James has been training weekly, but is yet to practise in his costume. His wife, Emma, along with Ivy and their youngest daughter Olive (5) will be watching him take part in the 26.2 mile run through London on 22nd April.
James said: “Ivy is more excited about the possibility of me being in the world record book! She knows why I’m running the marathon, and she’s aware that her skin is different but she doesn’t let it stop her doing anything. We’ve told her that it’s something unique about her.
“There are days when she says she wishes she didn't have Ichthyosis, but her reasons for not wanting it are because of how long it takes her to get ready because of the treatment.”
“Ivy has even been chosen by Leeds City Council to compete in swimming competitions.
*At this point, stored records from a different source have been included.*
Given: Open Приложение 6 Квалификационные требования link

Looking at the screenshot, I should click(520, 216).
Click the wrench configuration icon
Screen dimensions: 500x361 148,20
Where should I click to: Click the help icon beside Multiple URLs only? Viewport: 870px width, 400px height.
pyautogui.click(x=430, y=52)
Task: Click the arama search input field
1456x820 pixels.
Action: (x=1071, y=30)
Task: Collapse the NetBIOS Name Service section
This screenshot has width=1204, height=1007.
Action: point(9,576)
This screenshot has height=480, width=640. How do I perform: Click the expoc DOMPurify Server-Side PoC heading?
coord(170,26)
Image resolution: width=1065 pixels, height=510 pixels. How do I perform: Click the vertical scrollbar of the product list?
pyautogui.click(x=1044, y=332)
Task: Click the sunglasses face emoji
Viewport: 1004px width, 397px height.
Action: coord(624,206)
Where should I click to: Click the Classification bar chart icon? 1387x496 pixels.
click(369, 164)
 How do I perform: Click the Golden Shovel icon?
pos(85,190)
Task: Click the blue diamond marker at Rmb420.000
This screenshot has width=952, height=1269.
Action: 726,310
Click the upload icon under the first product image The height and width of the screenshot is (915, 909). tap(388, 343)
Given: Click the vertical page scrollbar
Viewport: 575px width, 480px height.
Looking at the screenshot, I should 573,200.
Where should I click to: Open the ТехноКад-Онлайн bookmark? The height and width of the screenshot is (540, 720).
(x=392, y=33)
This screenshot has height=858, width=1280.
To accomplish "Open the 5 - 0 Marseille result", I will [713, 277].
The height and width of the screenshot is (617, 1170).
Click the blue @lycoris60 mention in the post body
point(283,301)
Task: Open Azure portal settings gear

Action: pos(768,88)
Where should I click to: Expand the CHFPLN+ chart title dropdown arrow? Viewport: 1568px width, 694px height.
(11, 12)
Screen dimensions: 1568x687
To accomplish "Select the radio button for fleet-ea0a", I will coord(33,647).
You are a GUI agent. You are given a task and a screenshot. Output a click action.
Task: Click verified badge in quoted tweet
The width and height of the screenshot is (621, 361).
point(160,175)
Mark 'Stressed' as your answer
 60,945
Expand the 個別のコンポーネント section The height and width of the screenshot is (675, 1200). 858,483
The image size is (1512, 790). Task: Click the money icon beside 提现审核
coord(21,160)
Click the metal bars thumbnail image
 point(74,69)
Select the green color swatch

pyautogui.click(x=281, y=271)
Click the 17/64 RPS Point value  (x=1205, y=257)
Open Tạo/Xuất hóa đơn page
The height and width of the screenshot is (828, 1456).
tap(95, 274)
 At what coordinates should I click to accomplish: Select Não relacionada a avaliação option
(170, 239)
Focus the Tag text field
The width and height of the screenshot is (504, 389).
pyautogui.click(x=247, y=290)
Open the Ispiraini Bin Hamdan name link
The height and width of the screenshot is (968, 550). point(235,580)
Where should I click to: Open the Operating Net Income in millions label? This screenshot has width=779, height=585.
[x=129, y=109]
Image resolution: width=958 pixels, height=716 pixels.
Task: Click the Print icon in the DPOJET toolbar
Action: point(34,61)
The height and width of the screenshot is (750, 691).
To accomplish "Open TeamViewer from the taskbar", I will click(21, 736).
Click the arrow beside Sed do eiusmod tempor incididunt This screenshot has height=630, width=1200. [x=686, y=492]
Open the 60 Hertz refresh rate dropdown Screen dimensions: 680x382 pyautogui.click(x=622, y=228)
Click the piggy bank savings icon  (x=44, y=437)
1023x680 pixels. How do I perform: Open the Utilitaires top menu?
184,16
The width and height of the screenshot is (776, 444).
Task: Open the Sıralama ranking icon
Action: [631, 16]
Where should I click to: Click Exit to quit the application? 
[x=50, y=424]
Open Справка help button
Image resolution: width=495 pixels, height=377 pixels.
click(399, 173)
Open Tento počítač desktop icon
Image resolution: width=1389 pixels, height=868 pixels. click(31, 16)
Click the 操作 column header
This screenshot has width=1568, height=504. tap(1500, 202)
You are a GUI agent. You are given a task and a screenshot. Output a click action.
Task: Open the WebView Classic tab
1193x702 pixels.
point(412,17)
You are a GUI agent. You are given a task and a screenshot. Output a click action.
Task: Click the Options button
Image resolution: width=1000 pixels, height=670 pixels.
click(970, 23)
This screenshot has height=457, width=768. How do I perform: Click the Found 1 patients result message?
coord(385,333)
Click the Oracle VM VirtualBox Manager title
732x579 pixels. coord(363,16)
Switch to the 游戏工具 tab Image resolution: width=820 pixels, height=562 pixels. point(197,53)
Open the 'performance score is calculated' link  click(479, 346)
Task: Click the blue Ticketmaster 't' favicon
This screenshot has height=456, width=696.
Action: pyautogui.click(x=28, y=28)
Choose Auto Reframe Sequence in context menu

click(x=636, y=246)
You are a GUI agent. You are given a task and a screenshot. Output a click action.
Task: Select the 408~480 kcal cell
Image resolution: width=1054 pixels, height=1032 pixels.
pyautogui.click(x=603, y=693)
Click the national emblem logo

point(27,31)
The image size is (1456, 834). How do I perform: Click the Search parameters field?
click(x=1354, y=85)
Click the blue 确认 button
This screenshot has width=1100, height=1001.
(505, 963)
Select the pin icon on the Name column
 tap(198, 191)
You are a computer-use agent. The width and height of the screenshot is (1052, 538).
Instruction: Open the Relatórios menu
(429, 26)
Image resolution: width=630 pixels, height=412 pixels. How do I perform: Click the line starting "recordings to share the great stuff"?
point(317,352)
It’s amazing to see her stood there in her swimming costume, confident in her skin despite the condition. She doesn’t care that her skin is peeling and neither should anyone else.
“My advice to anyone who finds that their child is born with Ichthyosis is that it’s your gift to make Ichthyosis positive for you and adapt as best as you can. You think that you can’t get through the hard times, but you make it through and you come out even stronger. Ichthyosis may make a person look different but there’s nothing stopping them living the best life they possibly can.”